Winter's Chill Drives Rodents Indoors

Tuesday, January 27, 2009

By NPMA Staff

 

During the chilly winter months, most people seek refuge in the warmth of their homes, but they are not alone. From October through February, rodents, including mice, rats and squirrels, often take shelter in homes, causing potential hazards to both health and property.
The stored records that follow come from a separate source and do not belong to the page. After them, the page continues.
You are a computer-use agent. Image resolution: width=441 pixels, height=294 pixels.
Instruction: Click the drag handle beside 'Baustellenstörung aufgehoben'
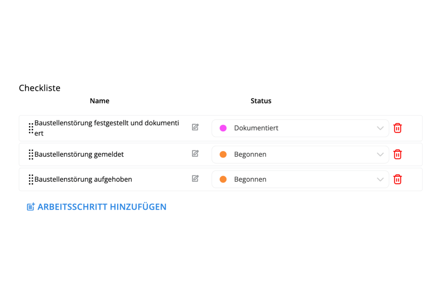[x=31, y=179]
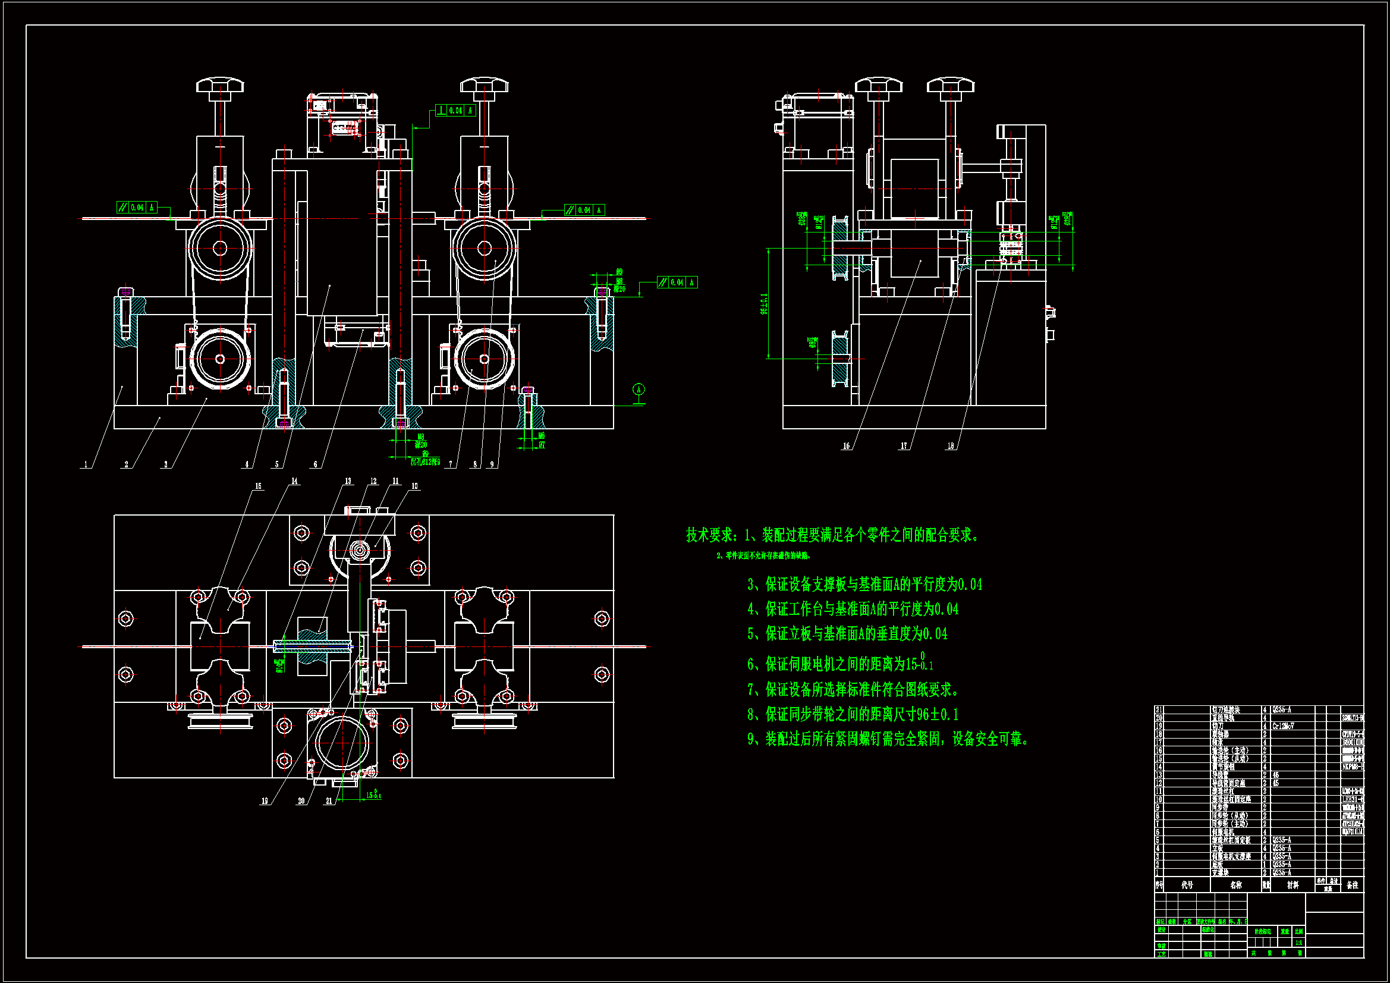Click the 96±0.1 vertical dimension text
1390x983 pixels.
coord(764,304)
Rodents seek to protect themselves from winter's chill by invading your home, says Missy Henriksen, vice president of public affairs for NPMA. Rodents invade an estimated 21 million homes in the United States every winter and are a considerable health and property nuisance.

Rodents can enter homes through almost any opening. Once inside, rodents can cause severe damage as they can chew through wallboards, cardboard, wood and even electrical wiring, increasing the potential risk of a fire.

Henriksen advises homeowners to inspect for rodent droppings in undisturbed areas, including pantries, attics, and garages as these droppings can cause allergies and disease, such as Hantavirus.

NPMA also recommends taking these precautions to keep rodents outside:

  • Make sure all holes, cracks and voids are sealed.
  • Don't overlook proper drainage at the foundation and install gutters.
  • Keep branches and other plants cut back from the house.
  • If you find rodents in your home, call a local pest professional to identify and correct the problem.

The U.S. Environmental Protection Agency (EPA) recently proposed limiting the use of several rodent bait products to certified applicators who have had sufficient training to know when and how to use these products in order to limit risks. Although homeowners will be prohibited from purchasing these rodenticides, licensed pest professionals will be allowed to purchase and apply these products to meet critical public health needs.

Homeowners facing rodent problems can benefit from the knowledge and training of licensed pest professionals in areas such as rodent biology and integrated pest management. They should feel encouraged to contact a pest professional for a complete inspection and treatment, if necessary.